*** EXCERPTED TEXT

Introduction to rJST"
In rJST: Joint Sentiment Topic Modelling

library(rJST)
library(magrittr)

set.seed(1)

Introduction

The Joint Sentiment Topic model is a model, similar to LDA, which estimates topic and sentiment distributions for documents given the words they contain. It assumes that documents primarily have a sentiment distribution and - within the sentiment categories - topic distributions. Take for example a movie review, which has the primary purpose of conveying a sentiment (positive or negative) and then has some things it is positive about and some about which it is negative. The package also contains its reversed version, in which a document is assumed to primarily have topic distributions and within each topic a sentiment distribution. This is more likely for a political party's manifesto, where opinions on a range of topics are formulated. It does not necessarily contain one opinion or sentiment, but instead that varies per topic.

Both models are estimated using Gibbs samplers implemented using Rcpp They take a quanteda term-frequency matrix (dfm) and a quanteda dictionary as inputs.

This vignette gives a quick walkthrough of a JST run. I use example data from quanteda and the paradigm() dictionary included. Note that the dictionary might not be the most suitable for the context. Furthermore, the corpus is very small for such an approach. As an illustration, however, it works fine.

Citation: If using the models, please cite the papers that describe the models. For bibtex, see below.

Running the model

data <- quanteda::data_corpus_inaugural %>% #The quanteda example dfm
        quanteda::tokens(remove_numbers = TRUE, remove_punct = TRUE) %>%
        quanteda::dfm(remove = quanteda::stopwords())

model <- jst(data, paradigm(), numIters = 600) #paradigm is a standard sentiment dictionary included in the package, it is however rather tailored towards reviews. For a similar political corpus a diferent dictionary might be more sensible.

******
*** ENTRIES PROVIDED

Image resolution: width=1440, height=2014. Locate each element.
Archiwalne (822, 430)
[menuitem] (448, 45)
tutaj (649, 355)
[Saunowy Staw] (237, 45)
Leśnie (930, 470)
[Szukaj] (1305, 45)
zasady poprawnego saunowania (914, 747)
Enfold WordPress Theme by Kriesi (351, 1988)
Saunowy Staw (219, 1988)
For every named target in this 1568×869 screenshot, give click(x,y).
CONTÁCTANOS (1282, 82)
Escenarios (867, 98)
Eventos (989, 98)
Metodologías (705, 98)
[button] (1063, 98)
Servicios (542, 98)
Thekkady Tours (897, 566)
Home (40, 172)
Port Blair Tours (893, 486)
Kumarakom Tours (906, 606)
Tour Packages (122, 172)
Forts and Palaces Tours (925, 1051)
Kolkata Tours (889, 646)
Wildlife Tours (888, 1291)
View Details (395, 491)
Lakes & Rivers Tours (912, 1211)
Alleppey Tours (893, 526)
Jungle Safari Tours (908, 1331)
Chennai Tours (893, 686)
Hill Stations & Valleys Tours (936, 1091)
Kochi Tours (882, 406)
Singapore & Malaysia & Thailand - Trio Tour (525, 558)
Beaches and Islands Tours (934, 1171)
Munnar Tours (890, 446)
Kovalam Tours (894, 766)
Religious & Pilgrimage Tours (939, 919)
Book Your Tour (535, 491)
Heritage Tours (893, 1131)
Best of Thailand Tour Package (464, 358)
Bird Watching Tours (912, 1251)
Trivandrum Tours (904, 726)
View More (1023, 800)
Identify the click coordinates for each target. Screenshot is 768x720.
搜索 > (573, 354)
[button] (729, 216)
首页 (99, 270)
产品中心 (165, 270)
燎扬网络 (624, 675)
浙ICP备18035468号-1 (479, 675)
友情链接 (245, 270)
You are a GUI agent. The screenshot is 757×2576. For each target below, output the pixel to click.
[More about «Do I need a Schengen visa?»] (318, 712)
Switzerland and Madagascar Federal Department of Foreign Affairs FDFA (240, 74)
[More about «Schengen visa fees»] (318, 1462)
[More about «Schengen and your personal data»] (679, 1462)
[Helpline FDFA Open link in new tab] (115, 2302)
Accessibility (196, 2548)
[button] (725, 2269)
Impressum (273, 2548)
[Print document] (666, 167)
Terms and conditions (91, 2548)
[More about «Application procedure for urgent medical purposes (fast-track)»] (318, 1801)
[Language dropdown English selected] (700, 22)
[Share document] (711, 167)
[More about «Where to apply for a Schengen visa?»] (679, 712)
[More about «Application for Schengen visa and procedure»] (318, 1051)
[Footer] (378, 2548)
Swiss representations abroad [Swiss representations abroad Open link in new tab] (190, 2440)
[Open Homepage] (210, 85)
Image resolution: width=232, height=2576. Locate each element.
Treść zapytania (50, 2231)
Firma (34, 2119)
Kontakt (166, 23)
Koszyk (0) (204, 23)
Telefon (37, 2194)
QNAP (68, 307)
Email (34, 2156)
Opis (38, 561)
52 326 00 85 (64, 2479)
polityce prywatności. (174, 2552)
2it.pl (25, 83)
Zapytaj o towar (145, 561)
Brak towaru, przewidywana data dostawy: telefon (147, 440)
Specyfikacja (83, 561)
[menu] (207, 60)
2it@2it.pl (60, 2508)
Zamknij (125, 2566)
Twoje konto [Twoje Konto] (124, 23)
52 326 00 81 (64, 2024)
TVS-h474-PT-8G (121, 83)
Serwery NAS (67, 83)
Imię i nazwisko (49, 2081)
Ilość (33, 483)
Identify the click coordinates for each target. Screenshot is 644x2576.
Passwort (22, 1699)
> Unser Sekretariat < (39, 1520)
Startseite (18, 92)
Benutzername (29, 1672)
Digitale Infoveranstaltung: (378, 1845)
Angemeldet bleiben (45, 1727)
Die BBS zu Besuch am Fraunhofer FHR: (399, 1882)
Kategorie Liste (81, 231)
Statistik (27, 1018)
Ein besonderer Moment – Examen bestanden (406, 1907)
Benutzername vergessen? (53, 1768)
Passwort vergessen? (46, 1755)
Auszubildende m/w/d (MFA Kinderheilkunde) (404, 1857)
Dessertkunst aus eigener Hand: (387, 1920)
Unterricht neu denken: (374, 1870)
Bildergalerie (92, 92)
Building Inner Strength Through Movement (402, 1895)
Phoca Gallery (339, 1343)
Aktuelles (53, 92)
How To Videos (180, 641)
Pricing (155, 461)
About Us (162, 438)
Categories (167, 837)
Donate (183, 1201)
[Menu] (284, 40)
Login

******

▸ SHORT PROBLEM: Duplicate the passage of the rJST introduction between "This vignette gives" and "quanteda::dfm(remove = quanteda::stopwords())", inclusive. The records were taken from a separate source.

▸ SOLUTION TO THE EXERCISE:
This vignette gives a quick walkthrough of a JST run. I use example data from quanteda and the paradigm() dictionary included. Note that the dictionary might not be the most suitable for the context. Furthermore, the corpus is very small for such an approach. As an illustration, however, it works fine.

Citation: If using the models, please cite the papers that describe the models. For bibtex, see below.

Running the model

data <- quanteda::data_corpus_inaugural %>% #The quanteda example dfm
        quanteda::tokens(remove_numbers = TRUE, remove_punct = TRUE) %>%
        quanteda::dfm(remove = quanteda::stopwords())